Ketua Panitia Pemilihan, Prof Dr drg Hasanuddin Tahir, menyampaikan bahwa seluruh tahapan—dari penjaringan hingga pelantikan—akan dijalankan secara terbuka dan bertanggung jawab.
Ia berharap proses ini melahirkan pemimpin terbaik yang mampu menjawab tantangan Unhas ke depan.
“Mulai hari ini, kita membuka proses penjaringan.

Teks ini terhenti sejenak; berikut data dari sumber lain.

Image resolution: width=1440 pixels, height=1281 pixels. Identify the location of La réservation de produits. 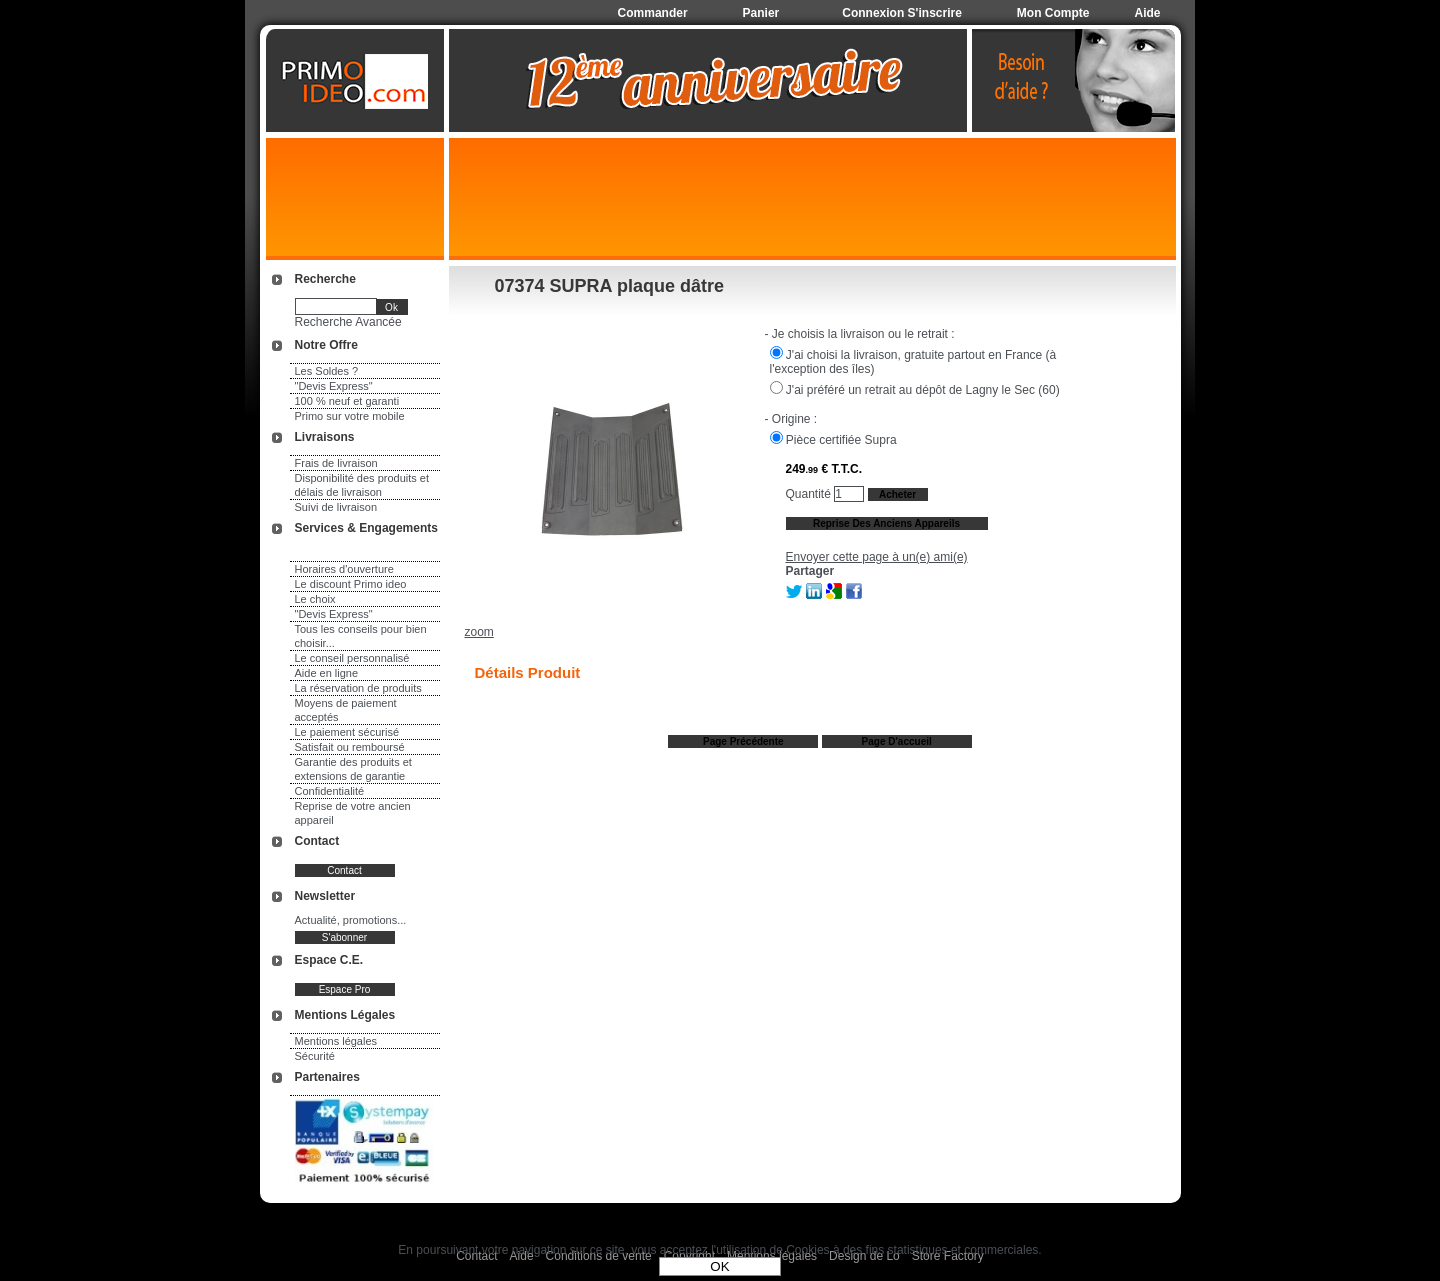
(358, 688).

Targetnya, pelantikan rektor baru akan digelar paling lambat April 2026,” ucap Hasanuddin.
Ia juga menekankan antusiasme sivitas akademika, dengan lebih dari 500 peserta hadir secara langsung maupun daring dalam acara launching tersebut.

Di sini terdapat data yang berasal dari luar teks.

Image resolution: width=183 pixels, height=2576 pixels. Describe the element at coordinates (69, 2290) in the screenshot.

Pendaftaran resmi bakal calon rektor dijadwalkan berlangsung pada 11 Agustus hingga 1 September 2025. Jika jumlah pendaftar belum mencapai lima orang, masa pendaftaran akan diperpanjang sepuluh hari.

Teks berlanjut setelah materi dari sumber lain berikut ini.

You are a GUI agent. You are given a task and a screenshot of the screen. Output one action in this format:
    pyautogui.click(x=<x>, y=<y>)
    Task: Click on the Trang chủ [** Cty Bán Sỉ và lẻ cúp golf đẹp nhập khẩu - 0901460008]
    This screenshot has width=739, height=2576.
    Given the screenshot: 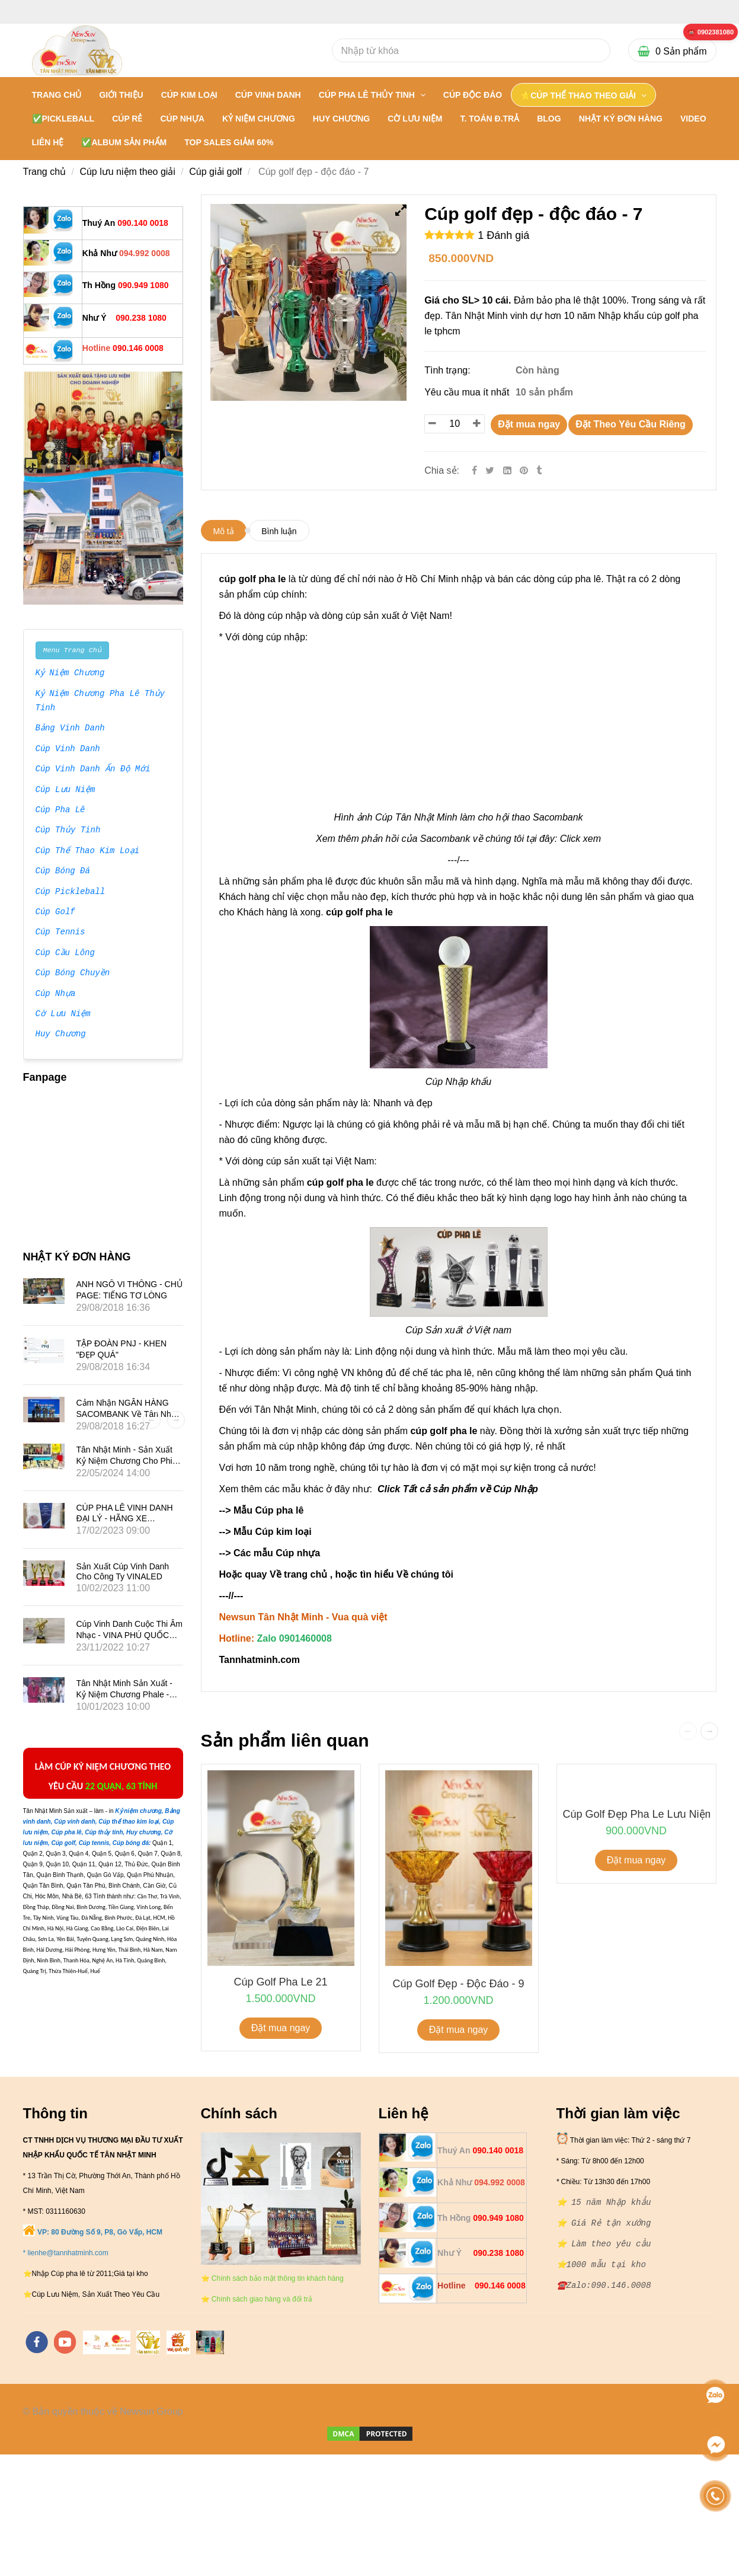 What is the action you would take?
    pyautogui.click(x=57, y=95)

“Kalau pun nanti masih di bawah lima, misalnya hanya tiga atau empat pendaftar, kita tetap lanjutkan dengan pemeriksaan administrasi,” jelas Ketua Tim Penyusunan Peraturan Senat Akademik, Prof Nasaruddin Salam.
Menurut Nasaruddin, tidak ada batasan maksimal jumlah peserta. “Yang pernah terjadi sebelumnya, jumlah pendaftar paling banyak sampai delapan orang,” tambahnya.
Di sisi lain, Ketua Tim Penyusun Peraturan Majelis Wali Amanat (MWA), Prof Andi Niartiningsih, menjabarkan ada 19 kriteria yang wajib dipenuhi oleh calon rektor, sebagaimana tertuang dalam Pasal 4 Statuta Unhas.
Sementara itu, Ketua MWA Unhas Prof Dr Andi Alimuddin Unde, memberikan arahan agar panitia tetap menjunjung integritas dan keadilan selama proses berlangsung.
“Kita butuh pemimpin yang bukan hanya cerdas secara intelektual, tapi juga punya integritas dan visi global. Kampus ini harus dipimpin oleh orang yang mampu membawa Unhas ke panggung dunia,” tegas Alimuddin.
Ia juga berpesan agar pemilihan rektor tak berubah menjadi ajang popularitas. “Ini bukan soal siapa yang dikenal banyak orang, tapi siapa yang paling layak memimpin. Semua calon harus diberi kesempatan yang setara.”
Peluncuran ini bukan hanya membuka babak baru dalam demokrasi kampus, tapi juga menjadi sinyal awal akan hadirnya sosok baru yang akan menakhodai Unhas dalam lima tahun mendatang.
Sebuah proses yang tak sekadar memilih rektor, tapi menata arah kontribusi Unhas dalam membangun bangsa.